Your goal:
Please write out exactly the lines of the data below from the line holding "Viewport: 1024px width, 513px height." through the line holding "has height=772, width=1196.", and leave out the rest.

= Beginning of Section =

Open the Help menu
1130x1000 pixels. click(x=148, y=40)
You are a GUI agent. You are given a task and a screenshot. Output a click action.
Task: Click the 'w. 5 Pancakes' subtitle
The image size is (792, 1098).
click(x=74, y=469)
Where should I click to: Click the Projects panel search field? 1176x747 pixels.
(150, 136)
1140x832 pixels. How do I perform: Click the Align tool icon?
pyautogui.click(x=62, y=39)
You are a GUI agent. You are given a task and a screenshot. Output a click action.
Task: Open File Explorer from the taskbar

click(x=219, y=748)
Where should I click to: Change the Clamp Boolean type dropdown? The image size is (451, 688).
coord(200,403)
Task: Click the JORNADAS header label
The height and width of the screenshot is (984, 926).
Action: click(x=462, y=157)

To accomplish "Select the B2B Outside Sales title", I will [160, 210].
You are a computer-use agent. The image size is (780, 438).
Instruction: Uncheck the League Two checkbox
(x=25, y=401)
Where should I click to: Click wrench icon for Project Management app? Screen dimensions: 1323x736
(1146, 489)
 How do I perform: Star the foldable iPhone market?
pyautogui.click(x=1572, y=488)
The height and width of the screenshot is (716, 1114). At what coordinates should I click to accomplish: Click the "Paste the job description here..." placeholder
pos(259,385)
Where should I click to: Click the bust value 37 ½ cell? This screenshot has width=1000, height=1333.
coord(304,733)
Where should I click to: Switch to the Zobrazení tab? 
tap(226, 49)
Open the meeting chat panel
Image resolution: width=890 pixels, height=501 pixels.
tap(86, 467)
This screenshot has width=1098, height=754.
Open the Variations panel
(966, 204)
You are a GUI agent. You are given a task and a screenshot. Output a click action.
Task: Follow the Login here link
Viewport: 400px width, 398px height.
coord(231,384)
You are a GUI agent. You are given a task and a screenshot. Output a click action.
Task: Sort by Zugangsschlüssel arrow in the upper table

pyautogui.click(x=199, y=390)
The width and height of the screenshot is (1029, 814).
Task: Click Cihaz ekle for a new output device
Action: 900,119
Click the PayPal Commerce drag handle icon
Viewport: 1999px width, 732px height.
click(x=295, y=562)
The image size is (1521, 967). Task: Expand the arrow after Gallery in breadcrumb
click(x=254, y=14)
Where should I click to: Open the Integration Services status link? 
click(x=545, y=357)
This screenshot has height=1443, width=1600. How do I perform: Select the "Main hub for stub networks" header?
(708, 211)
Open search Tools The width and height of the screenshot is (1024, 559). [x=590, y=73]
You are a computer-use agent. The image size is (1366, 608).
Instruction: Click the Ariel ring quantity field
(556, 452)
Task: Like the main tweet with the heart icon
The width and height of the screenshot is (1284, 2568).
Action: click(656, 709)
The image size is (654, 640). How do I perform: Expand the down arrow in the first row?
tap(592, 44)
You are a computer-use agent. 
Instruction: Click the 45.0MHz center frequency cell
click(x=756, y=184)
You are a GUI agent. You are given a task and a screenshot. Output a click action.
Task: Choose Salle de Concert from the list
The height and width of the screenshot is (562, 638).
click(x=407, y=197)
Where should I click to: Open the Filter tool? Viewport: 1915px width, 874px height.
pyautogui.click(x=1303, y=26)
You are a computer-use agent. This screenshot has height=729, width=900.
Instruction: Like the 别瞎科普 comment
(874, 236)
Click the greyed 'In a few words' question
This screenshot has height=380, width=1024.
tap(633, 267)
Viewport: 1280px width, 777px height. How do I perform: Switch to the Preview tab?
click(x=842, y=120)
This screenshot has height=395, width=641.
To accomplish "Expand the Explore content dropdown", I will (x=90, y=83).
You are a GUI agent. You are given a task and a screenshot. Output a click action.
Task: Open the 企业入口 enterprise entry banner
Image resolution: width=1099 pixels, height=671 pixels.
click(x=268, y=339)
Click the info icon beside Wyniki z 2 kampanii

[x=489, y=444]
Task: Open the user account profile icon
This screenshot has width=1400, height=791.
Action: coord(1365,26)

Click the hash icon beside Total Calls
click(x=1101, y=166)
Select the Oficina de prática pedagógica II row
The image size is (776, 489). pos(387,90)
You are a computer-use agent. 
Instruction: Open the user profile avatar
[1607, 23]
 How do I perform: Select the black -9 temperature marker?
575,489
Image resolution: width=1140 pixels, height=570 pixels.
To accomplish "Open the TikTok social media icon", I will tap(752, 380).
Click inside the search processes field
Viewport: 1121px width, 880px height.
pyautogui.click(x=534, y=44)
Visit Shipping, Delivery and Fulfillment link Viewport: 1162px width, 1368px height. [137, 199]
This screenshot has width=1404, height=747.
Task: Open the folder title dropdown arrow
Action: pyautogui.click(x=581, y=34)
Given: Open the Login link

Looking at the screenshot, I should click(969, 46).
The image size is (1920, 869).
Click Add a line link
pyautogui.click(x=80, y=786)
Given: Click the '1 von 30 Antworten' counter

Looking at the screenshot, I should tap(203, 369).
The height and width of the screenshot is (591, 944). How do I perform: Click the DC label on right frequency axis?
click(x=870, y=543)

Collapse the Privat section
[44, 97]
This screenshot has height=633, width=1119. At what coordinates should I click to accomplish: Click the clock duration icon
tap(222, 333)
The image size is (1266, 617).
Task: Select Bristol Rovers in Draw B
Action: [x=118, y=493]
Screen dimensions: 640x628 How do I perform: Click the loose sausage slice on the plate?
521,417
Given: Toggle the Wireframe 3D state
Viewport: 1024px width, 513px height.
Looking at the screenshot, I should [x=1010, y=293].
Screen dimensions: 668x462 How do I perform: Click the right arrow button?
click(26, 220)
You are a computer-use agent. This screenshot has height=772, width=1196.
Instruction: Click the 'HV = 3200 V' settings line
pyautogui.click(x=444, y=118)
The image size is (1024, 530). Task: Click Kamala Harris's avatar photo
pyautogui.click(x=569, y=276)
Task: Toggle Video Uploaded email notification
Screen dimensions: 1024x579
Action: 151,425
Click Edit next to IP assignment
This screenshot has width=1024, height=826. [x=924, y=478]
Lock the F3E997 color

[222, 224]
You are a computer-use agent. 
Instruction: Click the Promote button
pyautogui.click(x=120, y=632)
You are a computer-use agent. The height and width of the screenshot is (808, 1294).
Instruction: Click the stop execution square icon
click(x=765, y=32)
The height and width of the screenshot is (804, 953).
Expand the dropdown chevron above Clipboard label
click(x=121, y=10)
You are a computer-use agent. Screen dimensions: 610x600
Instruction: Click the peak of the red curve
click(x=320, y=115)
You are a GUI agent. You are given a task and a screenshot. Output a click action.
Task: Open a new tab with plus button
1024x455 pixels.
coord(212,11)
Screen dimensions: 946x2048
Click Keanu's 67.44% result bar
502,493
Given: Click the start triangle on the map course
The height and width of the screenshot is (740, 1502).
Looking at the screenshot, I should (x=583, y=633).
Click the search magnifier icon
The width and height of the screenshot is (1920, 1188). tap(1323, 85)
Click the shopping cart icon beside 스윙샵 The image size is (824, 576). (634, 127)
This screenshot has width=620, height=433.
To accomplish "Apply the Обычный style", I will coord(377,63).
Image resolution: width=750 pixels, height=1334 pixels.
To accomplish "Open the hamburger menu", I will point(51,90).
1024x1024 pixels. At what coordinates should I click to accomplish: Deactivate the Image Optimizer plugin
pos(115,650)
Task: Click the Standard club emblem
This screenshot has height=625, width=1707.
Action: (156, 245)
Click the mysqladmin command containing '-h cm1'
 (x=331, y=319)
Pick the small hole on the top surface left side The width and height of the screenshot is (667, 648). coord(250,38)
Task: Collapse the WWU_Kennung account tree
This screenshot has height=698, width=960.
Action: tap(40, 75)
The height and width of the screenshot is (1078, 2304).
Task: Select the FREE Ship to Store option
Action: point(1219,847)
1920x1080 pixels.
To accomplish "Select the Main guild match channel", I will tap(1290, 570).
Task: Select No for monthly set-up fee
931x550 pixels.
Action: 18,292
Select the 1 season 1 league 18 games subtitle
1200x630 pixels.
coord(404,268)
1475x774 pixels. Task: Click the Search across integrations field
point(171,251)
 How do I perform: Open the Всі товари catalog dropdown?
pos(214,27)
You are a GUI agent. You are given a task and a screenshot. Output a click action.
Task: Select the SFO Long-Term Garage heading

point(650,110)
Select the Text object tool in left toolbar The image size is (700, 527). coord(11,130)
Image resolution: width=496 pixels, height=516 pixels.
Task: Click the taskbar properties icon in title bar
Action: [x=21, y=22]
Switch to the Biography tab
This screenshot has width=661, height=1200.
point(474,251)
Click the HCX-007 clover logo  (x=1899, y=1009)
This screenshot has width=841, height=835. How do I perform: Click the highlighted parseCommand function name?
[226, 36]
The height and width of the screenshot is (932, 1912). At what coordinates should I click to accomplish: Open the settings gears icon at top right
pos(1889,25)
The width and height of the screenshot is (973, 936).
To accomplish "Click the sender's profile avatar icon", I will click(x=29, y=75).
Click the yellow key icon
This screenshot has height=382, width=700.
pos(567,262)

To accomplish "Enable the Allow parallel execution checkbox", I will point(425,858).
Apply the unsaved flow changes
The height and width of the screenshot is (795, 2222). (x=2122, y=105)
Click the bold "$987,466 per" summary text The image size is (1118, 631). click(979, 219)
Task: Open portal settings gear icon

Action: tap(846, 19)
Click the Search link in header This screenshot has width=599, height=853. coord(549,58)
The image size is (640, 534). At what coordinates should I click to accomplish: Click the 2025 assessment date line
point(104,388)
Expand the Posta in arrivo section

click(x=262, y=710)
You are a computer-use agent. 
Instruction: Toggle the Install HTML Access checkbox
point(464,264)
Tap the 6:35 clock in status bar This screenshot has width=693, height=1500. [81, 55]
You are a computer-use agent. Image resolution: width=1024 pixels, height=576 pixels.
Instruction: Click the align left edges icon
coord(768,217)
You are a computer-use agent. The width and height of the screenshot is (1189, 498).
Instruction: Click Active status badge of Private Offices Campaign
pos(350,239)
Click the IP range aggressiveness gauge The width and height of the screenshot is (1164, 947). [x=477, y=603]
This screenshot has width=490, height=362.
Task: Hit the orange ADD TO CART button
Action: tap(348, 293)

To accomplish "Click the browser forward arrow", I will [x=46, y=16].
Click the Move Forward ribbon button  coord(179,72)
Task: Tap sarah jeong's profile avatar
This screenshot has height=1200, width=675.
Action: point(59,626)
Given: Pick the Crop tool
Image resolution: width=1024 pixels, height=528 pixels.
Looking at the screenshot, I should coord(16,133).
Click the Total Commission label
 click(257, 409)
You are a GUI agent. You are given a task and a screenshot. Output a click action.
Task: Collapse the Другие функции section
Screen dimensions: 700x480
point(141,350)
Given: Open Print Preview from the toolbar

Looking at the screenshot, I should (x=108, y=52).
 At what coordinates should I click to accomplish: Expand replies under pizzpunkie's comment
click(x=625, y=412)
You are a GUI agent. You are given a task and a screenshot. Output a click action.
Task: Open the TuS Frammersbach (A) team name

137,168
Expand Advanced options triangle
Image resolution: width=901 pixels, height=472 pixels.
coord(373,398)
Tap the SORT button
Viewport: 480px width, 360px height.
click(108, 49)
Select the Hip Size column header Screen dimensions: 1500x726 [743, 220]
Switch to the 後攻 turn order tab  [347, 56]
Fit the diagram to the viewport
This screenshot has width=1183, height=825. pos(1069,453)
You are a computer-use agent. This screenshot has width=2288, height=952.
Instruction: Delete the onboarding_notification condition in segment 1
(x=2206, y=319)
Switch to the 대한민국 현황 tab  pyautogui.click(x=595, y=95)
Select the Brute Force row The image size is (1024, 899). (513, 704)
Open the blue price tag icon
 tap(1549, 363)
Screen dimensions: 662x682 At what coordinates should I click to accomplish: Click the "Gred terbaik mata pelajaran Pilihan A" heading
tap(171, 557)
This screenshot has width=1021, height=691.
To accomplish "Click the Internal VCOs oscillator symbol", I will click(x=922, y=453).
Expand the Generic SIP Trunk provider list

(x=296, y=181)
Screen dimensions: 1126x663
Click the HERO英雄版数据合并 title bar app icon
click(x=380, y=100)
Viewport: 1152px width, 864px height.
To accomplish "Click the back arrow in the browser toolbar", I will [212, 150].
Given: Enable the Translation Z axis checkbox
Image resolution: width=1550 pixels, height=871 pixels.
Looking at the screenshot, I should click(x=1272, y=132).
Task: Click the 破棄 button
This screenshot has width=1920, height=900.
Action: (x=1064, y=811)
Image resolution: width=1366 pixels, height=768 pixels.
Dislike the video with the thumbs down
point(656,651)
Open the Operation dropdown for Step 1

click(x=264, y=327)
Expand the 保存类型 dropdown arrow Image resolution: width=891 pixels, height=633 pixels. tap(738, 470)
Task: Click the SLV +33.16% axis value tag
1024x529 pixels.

= End of Section =

Task output:
Viewport: 1024px width, 513px height.
Looking at the screenshot, I should [x=1010, y=293].
Screen dimensions: 668x462 How do I perform: Click the right arrow button?
click(26, 220)
You are a computer-use agent. This screenshot has height=772, width=1196.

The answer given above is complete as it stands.